Selasa, 18 Januari 2022

KPK Sita Lahan Tanah Rp. 10 Miliar Juga Uang Tunai Rp. 4,2 Miliar Terkait Perkara Bupati Hulu Sungai Utara Abdul Wahid

Baca Juga


Plt. Juru Bicara Bidang Penindakan KPK Ali Fikri.


Kota JAKARTA – (harianbuana.com).
Tim Penyidik Komisi Pemberantasan Korupsi (KPK) telah melakukan upaya paksa penyitaan sejumlah barang milik Bupati Hulu Sungai Utara non-aktif Abdul Wahid (AW) berupa aset lahan tanah senilai Rp. 10 miliar, uang tunai Rp. 4,2 miliar juga kendaraan bermotor.

Pelaksana-tugas (Plt.) Juru Bicara Bidang Penindakan KPK Ali Fikri menerangkan, aset-aset milik Abdul Wahid tersebut disita diduga berasal dari uang hasil melakukan tindak pidana korupsi.

§ **CUPLIKAN DATA**:
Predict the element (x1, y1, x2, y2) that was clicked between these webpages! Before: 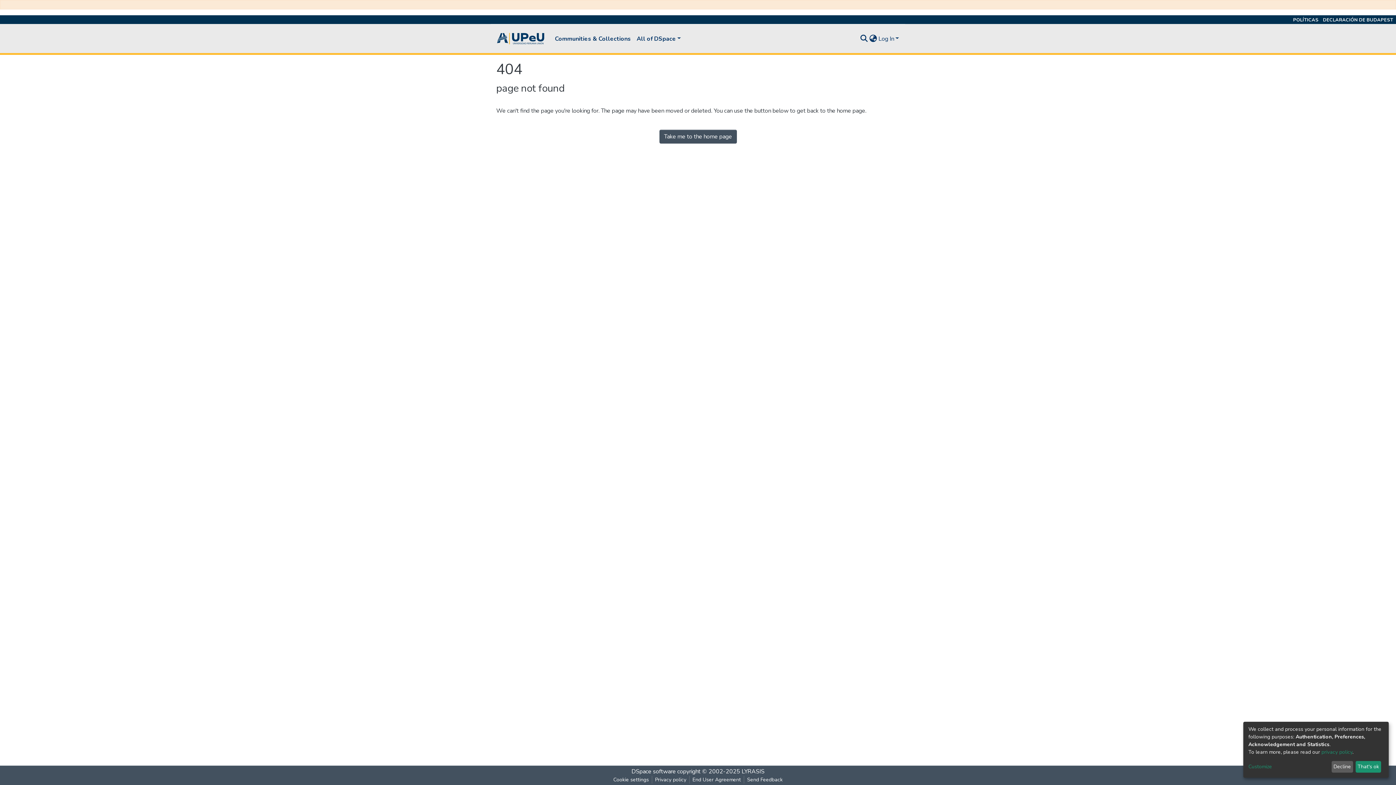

---

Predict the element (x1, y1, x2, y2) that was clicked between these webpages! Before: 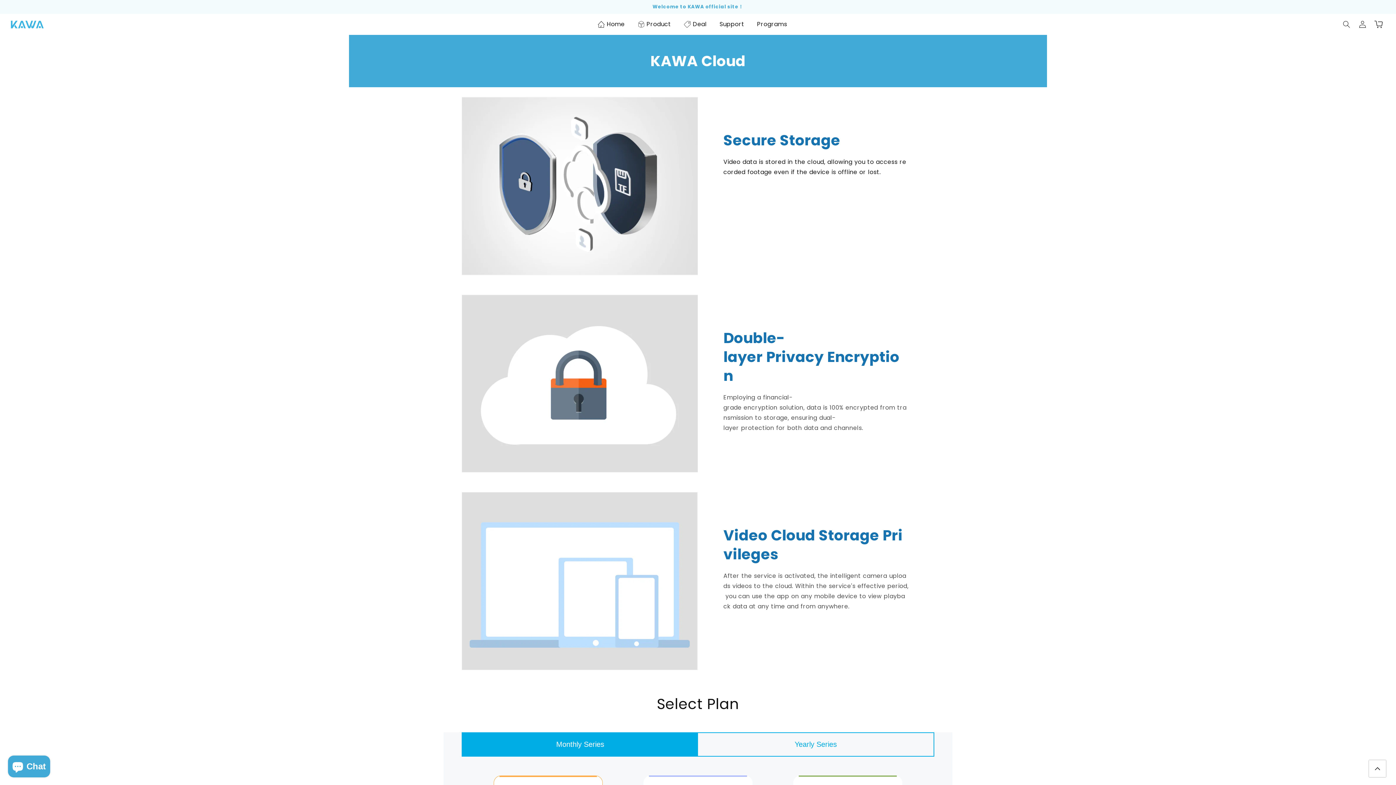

§ **TUGAS SINGKAT 1**: Tentukan apakah tiap pernyataan berikut sesuai dengan teks bacaan, lalu jawab ya atau tidak dengan mengutip kata-kata penentunya dari teks: (a) Lahan tanah yang disita bernilai Rp. 10 miliar. (b) Uang tunai yang disita berjumlah Rp. 10 miliar. (c) Ali Fikri menjabat sebagai Ketua KPK.
§ **TUGAS SINGKAT 2**: Terjemahkan kalimat dari teks bacaan ini ke dalam bahasa Inggris: "Pelaksana-tugas (Plt.) Juru Bicara Bidang Penindakan KPK Ali Fikri menerangkan, aset-aset milik Abdul Wahid tersebut disita diduga berasal dari uang hasil melakukan tindak pidana korupsi."
§ **TUGAS SINGKAT 3**: Tuliskan ulang bagian teks bacaan yang dimulai dari "Tim Penyidik Komisi" dan berakhir pada "tindak pidana korupsi.".

§ **HASIL LATIHAN 1**:
(a) Ya: "aset lahan tanah senilai Rp. 10 miliar"
(b) Tidak: "uang tunai Rp. 4,2 miliar"
(c) Tidak: "Pelaksana-tugas (Plt.) Juru Bicara Bidang Penindakan KPK Ali Fikri"

§ **HASIL LATIHAN 2**: The acting (Plt.) KPK Enforcement Spokesperson, Ali Fikri, explained that the assets belonging to Abdul Wahid were seized because they are suspected to have come from money obtained through acts of corruption.

§ **HASIL LATIHAN 3**:
Tim Penyidik Komisi Pemberantasan Korupsi (KPK) telah melakukan upaya paksa penyitaan sejumlah barang milik Bupati Hulu Sungai Utara non-aktif Abdul Wahid (AW) berupa aset lahan tanah senilai Rp. 10 miliar, uang tunai Rp. 4,2 miliar juga kendaraan bermotor.

Pelaksana-tugas (Plt.) Juru Bicara Bidang Penindakan KPK Ali Fikri menerangkan, aset-aset milik Abdul Wahid tersebut disita diduga berasal dari uang hasil melakukan tindak pidana korupsi.